[Start of Attachment]
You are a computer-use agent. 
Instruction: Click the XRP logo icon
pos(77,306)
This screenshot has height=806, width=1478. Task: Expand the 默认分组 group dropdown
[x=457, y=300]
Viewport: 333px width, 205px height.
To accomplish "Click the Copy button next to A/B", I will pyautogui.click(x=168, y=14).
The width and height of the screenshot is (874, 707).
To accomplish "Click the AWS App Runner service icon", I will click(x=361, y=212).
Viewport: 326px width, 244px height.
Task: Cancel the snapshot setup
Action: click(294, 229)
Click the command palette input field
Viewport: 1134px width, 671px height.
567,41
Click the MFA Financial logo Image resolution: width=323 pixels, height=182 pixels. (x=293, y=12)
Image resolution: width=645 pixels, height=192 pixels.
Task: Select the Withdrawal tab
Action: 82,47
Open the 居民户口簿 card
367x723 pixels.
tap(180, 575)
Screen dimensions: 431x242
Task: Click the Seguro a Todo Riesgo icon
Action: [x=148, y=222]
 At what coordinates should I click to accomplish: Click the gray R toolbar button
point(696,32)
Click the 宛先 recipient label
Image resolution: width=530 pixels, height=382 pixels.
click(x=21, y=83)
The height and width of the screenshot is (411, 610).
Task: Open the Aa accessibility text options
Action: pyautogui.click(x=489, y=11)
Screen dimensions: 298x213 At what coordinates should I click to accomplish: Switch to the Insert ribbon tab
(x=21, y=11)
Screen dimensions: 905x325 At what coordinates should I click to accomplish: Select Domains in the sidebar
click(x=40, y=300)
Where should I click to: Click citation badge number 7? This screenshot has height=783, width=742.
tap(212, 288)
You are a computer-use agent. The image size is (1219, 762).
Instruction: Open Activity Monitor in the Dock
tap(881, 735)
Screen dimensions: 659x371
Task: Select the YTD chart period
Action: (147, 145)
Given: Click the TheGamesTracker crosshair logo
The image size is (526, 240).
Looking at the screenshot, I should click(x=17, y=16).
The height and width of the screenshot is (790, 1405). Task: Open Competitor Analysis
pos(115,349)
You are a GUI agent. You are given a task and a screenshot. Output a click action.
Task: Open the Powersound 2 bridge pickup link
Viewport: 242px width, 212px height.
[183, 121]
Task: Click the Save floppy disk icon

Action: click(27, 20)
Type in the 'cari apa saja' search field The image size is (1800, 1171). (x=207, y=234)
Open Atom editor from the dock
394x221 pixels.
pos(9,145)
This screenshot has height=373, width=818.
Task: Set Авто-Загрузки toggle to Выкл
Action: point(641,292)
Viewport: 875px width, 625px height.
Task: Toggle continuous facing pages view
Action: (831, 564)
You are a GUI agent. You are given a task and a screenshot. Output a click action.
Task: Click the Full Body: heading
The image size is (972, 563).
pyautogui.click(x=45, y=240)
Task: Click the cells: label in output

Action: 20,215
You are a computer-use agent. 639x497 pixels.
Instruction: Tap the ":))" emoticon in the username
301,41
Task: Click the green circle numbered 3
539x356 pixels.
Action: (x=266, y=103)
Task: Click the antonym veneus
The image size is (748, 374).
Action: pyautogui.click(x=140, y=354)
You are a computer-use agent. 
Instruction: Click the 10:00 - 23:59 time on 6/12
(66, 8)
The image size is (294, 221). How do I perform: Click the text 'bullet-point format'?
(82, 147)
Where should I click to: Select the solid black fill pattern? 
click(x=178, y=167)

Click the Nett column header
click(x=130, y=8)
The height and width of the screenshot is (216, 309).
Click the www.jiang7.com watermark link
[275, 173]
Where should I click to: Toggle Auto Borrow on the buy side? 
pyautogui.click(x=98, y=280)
[End of Attachment]
:: Task instructions ::
All lines from the start of the entries through the line where "Viewport: 333px width, 205px height." sits should be duplicated exactly, with nothing else in the output.

:: Exercise solution ::
You are a computer-use agent. 
Instruction: Click the XRP logo icon
pos(77,306)
This screenshot has height=806, width=1478. Task: Expand the 默认分组 group dropdown
[x=457, y=300]
Viewport: 333px width, 205px height.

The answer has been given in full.